Task requirements
Where does the string "field" occur in the records below? Copy every line that holds it.

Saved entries
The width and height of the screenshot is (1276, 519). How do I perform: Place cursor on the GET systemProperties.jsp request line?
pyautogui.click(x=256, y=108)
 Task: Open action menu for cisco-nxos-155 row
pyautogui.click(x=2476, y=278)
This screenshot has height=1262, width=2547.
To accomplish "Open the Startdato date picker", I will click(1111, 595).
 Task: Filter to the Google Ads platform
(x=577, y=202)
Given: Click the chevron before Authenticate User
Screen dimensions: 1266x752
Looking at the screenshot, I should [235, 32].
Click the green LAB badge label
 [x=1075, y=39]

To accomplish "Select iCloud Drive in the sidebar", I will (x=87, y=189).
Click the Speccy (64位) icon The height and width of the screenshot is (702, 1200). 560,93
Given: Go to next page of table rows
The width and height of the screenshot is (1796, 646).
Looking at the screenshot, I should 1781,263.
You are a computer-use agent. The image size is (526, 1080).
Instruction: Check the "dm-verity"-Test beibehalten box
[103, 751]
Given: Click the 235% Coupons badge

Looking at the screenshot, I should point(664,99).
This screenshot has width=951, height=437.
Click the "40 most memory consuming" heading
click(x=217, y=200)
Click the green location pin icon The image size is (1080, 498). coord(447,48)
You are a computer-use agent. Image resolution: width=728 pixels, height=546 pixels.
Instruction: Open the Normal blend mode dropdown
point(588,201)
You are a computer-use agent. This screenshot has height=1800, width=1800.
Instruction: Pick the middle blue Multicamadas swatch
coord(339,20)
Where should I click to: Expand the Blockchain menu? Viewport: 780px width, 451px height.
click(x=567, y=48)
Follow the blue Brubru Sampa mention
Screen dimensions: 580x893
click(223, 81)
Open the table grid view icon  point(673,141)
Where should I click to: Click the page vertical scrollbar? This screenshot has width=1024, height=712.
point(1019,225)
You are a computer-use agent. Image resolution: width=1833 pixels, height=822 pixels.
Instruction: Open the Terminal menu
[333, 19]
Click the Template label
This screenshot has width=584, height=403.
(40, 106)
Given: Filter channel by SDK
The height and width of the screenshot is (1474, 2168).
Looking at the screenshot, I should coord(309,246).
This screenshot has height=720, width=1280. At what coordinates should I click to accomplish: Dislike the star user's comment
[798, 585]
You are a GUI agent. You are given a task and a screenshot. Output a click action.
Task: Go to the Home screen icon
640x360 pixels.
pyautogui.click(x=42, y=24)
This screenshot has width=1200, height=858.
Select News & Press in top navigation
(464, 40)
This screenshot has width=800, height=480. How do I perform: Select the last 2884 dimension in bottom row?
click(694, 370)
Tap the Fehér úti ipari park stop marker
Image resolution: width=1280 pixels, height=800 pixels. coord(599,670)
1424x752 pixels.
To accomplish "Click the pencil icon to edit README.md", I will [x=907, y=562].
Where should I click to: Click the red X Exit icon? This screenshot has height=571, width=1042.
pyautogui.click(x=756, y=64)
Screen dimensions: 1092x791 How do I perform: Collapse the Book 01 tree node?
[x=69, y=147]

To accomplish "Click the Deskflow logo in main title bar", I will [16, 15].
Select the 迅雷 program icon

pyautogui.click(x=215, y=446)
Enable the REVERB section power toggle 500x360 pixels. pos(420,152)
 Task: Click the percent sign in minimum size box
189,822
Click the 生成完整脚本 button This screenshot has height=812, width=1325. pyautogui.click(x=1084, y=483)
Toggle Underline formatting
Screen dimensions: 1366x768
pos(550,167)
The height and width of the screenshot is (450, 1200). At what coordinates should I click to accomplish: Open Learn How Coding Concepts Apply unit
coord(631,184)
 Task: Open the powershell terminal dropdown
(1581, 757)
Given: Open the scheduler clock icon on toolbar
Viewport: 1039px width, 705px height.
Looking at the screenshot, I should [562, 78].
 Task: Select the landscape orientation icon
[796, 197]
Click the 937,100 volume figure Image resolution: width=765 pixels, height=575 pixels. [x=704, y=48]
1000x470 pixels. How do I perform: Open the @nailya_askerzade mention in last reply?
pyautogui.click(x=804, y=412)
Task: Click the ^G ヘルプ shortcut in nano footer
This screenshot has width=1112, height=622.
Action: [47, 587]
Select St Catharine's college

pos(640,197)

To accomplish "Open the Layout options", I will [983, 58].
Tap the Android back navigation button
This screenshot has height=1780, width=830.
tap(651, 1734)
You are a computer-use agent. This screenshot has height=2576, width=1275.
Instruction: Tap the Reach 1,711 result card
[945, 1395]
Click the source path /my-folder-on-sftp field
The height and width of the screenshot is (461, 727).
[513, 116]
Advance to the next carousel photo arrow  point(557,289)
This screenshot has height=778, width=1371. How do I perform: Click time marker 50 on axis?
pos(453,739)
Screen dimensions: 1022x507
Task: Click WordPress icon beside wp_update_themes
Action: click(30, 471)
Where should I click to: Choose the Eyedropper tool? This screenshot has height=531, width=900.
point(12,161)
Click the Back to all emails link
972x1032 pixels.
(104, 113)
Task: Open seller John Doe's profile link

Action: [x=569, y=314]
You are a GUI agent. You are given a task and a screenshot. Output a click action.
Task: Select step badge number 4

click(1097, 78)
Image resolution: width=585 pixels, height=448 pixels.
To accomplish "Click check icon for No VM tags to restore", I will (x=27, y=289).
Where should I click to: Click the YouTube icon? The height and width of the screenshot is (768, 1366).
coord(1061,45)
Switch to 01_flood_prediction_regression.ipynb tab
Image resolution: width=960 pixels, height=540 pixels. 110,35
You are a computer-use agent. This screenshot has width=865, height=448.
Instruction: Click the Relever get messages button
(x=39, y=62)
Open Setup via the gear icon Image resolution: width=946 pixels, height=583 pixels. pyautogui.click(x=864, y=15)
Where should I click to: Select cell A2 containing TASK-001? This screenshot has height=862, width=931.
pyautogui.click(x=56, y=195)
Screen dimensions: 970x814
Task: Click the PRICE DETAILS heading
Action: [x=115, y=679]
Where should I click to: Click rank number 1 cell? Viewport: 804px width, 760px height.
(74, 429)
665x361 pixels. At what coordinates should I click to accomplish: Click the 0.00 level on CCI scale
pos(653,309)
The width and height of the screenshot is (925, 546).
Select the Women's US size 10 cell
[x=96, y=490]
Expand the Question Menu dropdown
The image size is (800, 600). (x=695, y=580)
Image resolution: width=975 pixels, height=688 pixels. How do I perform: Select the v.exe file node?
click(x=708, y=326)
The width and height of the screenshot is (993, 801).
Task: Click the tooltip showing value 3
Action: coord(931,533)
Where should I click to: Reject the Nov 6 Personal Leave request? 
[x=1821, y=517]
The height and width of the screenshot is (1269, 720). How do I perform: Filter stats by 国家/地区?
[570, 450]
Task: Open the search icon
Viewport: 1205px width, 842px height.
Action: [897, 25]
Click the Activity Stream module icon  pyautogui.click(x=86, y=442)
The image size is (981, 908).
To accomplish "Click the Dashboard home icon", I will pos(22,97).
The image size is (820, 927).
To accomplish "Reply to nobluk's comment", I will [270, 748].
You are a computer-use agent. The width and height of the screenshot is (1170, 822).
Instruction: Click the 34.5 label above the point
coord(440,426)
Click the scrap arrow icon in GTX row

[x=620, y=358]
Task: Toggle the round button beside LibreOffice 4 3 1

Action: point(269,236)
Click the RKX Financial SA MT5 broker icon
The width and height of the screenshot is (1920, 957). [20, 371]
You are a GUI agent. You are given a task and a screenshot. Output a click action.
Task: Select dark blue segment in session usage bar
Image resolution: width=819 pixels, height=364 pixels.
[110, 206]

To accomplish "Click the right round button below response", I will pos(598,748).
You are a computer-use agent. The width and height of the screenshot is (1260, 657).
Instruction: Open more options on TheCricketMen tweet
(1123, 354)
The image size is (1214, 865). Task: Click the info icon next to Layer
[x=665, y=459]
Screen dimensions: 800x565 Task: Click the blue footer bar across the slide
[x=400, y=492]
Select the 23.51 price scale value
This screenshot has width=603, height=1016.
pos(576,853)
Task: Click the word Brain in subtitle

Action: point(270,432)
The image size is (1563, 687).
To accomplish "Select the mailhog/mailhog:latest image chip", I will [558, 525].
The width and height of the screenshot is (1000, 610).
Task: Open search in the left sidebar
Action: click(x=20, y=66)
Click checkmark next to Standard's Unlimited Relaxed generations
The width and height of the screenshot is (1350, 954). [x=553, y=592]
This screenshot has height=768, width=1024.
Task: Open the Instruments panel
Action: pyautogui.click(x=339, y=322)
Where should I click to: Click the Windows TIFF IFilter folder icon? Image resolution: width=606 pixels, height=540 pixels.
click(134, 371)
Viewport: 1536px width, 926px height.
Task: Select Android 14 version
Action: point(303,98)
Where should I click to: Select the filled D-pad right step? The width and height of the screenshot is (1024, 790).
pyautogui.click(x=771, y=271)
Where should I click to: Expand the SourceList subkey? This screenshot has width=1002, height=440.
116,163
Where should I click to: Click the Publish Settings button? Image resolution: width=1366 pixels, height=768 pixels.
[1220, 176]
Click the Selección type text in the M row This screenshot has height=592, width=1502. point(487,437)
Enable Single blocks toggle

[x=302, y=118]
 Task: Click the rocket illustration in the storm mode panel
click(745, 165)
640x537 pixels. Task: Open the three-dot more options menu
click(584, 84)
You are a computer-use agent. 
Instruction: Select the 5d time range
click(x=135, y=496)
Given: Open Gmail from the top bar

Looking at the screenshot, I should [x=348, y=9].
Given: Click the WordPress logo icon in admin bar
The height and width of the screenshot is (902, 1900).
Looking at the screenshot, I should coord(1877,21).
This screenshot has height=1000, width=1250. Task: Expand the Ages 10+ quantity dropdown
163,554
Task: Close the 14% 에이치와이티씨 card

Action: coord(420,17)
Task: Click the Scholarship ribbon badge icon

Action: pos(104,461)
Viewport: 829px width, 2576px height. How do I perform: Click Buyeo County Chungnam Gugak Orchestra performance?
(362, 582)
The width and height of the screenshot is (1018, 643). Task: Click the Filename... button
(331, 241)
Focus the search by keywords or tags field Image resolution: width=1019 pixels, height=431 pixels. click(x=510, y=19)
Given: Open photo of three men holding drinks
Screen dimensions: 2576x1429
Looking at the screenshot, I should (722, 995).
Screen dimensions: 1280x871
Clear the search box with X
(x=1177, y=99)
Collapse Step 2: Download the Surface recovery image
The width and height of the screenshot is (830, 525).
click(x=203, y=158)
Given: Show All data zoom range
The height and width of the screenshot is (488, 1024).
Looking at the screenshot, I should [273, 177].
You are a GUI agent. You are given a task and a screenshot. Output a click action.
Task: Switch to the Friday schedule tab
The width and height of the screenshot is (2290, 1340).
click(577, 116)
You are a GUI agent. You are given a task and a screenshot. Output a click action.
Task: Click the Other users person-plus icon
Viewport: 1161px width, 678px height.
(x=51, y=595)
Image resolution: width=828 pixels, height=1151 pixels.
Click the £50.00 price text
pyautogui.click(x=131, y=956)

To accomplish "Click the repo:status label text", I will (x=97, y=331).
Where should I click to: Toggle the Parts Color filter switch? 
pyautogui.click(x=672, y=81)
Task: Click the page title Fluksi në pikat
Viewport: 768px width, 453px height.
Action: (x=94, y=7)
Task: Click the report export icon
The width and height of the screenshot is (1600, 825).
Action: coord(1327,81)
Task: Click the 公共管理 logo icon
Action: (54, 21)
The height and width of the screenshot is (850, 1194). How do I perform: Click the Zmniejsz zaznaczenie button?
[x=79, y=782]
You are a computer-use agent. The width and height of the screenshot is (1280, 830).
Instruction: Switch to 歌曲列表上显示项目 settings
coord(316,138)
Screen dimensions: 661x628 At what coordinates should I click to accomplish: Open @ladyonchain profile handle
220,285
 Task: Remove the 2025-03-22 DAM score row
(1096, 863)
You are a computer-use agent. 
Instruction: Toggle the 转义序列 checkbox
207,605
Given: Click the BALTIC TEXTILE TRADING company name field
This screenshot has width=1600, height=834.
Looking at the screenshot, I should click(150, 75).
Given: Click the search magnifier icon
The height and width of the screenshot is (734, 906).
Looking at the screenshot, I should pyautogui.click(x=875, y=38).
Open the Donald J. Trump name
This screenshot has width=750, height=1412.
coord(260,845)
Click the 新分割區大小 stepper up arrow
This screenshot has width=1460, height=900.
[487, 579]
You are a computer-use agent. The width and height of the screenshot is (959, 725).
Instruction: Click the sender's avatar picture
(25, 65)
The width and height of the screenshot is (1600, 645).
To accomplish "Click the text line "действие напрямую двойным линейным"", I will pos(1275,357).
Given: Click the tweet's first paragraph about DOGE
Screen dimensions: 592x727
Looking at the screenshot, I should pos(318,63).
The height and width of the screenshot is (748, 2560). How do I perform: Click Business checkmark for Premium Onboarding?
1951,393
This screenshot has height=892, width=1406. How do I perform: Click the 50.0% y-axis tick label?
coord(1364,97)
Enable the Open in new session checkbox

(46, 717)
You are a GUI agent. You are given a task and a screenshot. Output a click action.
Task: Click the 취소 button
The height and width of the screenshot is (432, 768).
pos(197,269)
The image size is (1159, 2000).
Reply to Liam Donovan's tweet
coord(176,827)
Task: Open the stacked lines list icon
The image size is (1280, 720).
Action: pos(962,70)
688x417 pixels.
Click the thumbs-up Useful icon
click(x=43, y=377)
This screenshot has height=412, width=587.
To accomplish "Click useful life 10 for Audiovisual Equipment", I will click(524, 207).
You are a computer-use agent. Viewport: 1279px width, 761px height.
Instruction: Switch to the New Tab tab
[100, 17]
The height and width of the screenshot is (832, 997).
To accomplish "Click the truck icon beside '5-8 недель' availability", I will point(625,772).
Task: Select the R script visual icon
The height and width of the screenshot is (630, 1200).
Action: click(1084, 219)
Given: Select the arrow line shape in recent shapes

Response for this exercise
Click the source path /my-folder-on-sftp field
Focus the search by keywords or tags field Image resolution: width=1019 pixels, height=431 pixels. click(x=510, y=19)
Given: Click the BALTIC TEXTILE TRADING company name field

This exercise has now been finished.